No love still the same fault after I comment out:
root@mail:~ # cat /etc/rc.local
daemon -f ping6 -i 2 -s 1 2a07:4580:b0d::1
Comment 6 Paul G Webster 2017-06-01 22:49:37 UTC
As an aside, I am on virgin media in the uk, they do not even have an upgrade path for ipv6 yet :P so I feel your pain
Comment 7 Paul G Webster 2017-06-03 18:39:57 UTC
A little more on this fault; with the help of the host we have a working solution, from the host them self:

--quote
FreeBSD appears to use the link local address on the interface to send neighbor advertisements for the addresses it would like to be routed towards it, unfortunately our side only allows you to send neighbor advertisements from an allowed allocated prefix not an fe80:: address.

I have added an exception for this, could you try stopping your work around for now and seeing if IPv6 carries on working?
--/quote

To cut a story short and many tickets later yes in fact the work around did work, the host is using 'ebtables' on there host; they have contacted the panel provider hoping they can patch the upstream.

Will update if I can get a little more detail on what the patch was or a copy of it hopefully :)
Comment 8 Paul G Webster 2017-06-03 19:16:55 UTC
The host provided the following information for what they had to do with ebtables to get freebsd working; 

--quote
We use ebtables on the hosts to prevent IP stealing.

We have a chain setup for each VM which basically says "this VMs mac can only use these IPs", this is what was dropping your v6 NA's.

The patch to allow the link local address is simply:
ebtables -A kvm922.0 -p IPv6 --ip6-src fe80::/10 -j ACCEPT

With kvm922.0 being the chain that your VM belongs to.
--/quote
Comment 9 rkoberman 2017-06-05 00:08:11 UTC
(In reply to Paul G Webster from comment #8)
That would explain it.
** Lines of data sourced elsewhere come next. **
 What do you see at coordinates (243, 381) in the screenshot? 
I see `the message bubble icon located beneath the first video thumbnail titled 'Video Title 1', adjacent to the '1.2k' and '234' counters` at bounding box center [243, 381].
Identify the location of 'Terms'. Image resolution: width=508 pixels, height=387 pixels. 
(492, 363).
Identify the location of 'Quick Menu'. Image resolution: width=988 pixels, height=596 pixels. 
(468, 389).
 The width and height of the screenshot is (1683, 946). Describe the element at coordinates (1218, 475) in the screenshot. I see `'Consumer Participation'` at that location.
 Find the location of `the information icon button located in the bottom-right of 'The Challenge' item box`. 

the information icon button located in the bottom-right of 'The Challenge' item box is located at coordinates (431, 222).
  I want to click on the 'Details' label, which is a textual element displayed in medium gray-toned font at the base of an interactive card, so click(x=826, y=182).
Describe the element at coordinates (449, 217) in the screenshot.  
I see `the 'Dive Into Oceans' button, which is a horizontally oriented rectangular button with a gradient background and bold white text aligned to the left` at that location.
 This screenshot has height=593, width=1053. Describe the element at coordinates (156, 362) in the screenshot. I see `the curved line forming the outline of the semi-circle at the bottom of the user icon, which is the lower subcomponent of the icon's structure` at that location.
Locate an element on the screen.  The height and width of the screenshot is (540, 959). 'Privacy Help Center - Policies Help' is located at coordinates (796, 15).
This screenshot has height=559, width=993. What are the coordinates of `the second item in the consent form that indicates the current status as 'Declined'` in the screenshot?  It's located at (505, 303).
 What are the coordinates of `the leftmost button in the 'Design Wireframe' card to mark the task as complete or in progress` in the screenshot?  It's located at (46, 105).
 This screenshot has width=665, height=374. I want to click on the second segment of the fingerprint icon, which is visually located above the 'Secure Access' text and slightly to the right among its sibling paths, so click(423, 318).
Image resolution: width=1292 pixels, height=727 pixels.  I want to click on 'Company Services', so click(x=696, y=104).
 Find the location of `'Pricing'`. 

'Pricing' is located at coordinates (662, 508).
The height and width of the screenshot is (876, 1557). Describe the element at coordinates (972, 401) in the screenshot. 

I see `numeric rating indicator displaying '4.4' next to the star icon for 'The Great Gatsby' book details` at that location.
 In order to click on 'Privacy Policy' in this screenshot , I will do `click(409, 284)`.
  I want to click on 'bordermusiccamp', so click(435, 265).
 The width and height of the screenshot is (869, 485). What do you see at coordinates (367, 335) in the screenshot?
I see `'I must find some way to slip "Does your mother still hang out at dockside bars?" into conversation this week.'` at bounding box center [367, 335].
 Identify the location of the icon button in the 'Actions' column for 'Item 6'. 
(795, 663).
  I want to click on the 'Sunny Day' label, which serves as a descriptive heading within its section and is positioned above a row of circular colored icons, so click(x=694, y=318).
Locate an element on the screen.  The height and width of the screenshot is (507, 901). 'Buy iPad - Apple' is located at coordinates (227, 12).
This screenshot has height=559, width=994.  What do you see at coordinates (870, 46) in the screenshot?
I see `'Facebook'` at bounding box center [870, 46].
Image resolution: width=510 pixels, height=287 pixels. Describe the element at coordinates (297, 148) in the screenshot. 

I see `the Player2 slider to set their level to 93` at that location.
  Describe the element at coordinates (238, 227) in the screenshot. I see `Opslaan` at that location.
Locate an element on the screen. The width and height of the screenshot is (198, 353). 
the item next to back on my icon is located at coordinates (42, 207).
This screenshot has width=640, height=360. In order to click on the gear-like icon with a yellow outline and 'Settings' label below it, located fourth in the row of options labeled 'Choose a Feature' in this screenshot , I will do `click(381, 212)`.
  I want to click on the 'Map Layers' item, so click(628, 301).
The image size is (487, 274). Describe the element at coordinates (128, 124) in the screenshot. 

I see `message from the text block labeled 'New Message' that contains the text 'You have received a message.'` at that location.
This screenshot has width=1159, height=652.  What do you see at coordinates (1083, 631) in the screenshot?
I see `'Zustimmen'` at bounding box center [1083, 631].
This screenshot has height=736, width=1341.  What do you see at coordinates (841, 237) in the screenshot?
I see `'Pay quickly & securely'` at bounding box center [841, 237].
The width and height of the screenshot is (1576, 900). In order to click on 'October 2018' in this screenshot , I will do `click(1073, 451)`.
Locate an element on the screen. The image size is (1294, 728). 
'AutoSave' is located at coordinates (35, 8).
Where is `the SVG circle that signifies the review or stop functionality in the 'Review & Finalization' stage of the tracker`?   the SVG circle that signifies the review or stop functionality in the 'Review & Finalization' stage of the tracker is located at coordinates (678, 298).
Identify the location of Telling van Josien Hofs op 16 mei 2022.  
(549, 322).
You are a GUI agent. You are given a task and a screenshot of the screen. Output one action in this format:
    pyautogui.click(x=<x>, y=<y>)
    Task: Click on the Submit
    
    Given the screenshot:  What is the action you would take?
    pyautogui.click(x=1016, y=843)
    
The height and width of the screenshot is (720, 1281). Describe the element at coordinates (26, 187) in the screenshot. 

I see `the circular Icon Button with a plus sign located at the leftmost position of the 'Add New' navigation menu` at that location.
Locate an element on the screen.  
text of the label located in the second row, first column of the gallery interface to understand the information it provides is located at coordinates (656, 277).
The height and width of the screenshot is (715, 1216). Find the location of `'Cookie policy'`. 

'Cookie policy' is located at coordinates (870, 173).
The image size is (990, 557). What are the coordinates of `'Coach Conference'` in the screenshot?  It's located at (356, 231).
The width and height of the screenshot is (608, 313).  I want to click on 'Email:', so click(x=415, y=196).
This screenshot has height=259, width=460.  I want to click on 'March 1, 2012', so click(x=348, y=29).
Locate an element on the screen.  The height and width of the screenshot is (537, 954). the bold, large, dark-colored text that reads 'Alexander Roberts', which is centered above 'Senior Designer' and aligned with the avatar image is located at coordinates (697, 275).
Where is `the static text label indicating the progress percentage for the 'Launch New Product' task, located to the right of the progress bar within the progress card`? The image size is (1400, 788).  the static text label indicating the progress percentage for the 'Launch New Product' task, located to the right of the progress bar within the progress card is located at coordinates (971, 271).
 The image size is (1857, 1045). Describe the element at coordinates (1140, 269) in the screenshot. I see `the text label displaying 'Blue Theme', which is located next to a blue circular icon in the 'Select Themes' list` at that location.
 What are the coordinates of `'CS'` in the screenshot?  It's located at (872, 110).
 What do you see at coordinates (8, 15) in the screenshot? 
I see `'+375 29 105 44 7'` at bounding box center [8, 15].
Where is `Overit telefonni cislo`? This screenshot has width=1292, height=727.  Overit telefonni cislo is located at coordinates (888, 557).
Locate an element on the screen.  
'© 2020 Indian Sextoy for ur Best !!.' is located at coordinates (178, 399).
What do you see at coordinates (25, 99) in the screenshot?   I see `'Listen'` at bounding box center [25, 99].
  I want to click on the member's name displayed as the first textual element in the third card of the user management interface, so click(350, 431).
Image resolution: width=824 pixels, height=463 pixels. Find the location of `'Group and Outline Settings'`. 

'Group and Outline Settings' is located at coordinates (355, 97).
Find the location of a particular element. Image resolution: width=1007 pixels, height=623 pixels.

I am very surprised that Linux does not use the link-local address for routing information. That was one of the main reason for the link-local implementation in IPv6.

Can someone confirm that Linux does not use link-local as the default NDP communication connection?

Yes, ebtables (on linux) should always allow link-local. No, all routing is not over link-local. Protocols that communicate to non-adjacent nodes (e.g. BGP) cannot use link-local.

Glad you tracked this down. You saved the next guy problems.